He is an honorary member of the Canadian Olympic Committee and volunteer chair of the Selection Committee, Canada's Sports Hall of Fame.
In 2018, Bruce was inducted into Scarborough Walk of Fame.

==Politics==
Kidd ran for the Ontario New Democratic Party in the riding of Beaches—Woodbine in the 1971 Ontario general election.

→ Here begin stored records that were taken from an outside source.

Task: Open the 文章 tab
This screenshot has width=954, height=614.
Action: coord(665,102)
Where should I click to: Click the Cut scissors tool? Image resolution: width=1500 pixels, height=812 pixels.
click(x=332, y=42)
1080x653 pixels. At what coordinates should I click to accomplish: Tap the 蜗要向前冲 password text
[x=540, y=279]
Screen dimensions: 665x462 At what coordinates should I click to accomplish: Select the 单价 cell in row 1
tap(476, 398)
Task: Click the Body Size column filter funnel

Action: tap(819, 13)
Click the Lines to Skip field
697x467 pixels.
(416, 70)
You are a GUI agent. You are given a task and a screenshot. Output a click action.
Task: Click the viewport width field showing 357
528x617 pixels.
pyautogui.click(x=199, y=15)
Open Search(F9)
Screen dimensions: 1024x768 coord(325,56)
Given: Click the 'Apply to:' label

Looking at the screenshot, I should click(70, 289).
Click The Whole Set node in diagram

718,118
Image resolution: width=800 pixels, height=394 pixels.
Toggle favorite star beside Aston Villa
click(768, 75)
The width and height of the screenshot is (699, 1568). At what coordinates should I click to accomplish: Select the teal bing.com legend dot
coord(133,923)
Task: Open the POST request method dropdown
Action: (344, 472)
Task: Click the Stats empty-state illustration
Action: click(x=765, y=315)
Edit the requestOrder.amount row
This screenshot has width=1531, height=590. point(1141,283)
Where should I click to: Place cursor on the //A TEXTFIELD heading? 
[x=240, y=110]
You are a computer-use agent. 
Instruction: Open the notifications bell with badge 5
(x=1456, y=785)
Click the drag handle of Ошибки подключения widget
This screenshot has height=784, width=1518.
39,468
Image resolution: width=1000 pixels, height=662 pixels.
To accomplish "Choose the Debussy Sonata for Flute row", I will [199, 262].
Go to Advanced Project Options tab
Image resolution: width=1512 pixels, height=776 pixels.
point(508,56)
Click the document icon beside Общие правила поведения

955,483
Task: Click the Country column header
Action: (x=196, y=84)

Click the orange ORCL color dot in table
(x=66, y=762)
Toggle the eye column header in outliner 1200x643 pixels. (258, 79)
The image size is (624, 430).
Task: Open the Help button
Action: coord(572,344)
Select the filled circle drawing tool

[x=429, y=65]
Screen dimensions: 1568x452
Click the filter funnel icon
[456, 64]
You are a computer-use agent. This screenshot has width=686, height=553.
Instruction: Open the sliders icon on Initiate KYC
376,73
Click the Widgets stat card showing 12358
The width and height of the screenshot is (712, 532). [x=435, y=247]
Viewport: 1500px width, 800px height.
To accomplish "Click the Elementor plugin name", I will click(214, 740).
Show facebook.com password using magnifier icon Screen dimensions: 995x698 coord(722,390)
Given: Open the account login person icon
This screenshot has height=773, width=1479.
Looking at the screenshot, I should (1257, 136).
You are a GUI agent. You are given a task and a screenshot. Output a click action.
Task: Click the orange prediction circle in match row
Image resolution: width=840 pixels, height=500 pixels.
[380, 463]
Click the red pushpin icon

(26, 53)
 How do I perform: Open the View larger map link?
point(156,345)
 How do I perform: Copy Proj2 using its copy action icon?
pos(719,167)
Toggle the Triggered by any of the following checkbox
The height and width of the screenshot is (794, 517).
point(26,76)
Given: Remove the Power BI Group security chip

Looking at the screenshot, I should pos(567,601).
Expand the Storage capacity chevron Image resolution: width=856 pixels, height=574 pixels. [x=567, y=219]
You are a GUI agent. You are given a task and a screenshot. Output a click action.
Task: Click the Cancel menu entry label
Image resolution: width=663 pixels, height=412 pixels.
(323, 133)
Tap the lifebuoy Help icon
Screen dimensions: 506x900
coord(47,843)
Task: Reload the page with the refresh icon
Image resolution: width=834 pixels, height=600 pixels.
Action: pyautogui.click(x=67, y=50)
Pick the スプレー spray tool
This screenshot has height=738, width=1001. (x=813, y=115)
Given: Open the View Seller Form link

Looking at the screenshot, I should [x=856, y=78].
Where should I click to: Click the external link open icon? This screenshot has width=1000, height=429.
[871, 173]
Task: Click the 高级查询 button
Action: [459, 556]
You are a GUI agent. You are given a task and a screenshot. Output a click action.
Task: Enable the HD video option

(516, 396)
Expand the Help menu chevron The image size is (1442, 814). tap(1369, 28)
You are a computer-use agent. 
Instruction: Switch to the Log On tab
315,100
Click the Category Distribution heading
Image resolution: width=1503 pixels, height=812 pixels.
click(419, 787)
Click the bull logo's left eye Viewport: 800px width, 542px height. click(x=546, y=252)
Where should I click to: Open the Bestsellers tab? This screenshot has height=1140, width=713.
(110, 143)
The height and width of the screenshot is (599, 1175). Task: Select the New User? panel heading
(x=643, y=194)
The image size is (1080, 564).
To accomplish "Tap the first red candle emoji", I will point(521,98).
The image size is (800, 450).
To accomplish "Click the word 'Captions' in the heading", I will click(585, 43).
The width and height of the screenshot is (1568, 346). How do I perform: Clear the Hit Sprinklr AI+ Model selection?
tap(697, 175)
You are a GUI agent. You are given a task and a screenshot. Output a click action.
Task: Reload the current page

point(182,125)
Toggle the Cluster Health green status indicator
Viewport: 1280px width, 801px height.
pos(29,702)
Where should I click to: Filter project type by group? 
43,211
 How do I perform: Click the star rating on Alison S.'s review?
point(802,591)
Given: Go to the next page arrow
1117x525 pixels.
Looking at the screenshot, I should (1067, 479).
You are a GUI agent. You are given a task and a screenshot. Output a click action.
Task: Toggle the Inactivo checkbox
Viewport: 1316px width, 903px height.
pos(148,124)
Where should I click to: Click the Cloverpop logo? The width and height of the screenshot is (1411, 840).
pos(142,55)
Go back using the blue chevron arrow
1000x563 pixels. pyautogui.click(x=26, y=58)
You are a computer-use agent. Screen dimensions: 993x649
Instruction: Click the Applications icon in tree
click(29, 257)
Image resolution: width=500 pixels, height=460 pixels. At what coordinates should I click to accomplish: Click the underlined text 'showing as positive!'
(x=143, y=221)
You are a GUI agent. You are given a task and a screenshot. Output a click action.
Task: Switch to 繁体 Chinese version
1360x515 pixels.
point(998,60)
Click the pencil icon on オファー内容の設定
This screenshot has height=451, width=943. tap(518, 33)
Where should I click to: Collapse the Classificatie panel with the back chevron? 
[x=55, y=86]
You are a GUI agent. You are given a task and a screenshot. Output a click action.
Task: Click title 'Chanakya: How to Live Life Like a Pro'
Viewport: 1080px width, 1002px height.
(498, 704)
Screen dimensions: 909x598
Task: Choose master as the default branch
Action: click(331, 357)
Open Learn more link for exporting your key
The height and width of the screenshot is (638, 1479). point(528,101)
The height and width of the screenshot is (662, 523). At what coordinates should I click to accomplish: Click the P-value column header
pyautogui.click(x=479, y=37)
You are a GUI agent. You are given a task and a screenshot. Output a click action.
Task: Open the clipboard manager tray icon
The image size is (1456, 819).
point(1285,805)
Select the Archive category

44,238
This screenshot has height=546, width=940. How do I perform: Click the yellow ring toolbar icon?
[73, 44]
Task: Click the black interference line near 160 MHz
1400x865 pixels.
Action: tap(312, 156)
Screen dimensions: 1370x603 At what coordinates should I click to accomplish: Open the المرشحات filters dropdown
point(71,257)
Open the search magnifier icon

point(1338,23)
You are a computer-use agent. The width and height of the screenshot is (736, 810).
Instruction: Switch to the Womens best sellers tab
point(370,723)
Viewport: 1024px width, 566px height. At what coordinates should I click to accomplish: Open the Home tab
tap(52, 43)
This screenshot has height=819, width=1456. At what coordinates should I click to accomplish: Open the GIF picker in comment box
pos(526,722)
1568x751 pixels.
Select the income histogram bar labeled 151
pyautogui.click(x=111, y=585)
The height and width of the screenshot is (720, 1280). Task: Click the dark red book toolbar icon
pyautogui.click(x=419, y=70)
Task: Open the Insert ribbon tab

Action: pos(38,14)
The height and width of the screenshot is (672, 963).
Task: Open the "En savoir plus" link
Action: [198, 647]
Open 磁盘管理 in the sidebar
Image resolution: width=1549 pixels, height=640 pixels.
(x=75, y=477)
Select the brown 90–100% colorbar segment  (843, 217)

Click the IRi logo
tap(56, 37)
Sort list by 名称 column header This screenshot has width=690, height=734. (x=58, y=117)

He lost with less than 40% of the vote.

==Awards and honours==
- 1961 and 1962 - the Canadian Press' Athlete of the Year.
- 1961 - awarded the Lou Marsh Trophy.
- 1966 - inducted into the Canadian Olympic Hall of Fame as an athlete.
- 1968 - inducted into Canada's Sports Hall of Fame.
- 1988 - inducted into the University of Toronto Sports Hall of Fame.
- 1994 - inducted into the Canadian Olympic Hall of Fame as a builder. (Kidd is the only person to have been twice elected to this hall of fame).
- 2004 - made an Officer of the Order of Canada for having "devoted his life to eradicating sexism and racism in sporting communities around the world".^{}

==Selected bibliography==
- The Death of Hockey (with John Mcfarlane, 1972)
- The Political Economy of Sport (1979)
- Tom Longboat (1980)
- Hockey Showdown (1980)
- Who's a Soccer Player (1980)
- Athletes' Rights in Canada (with Mary Eberts, 1982)
- The Struggle for Canadian Sport (1996), winner of the North American Society of Sport History book prize.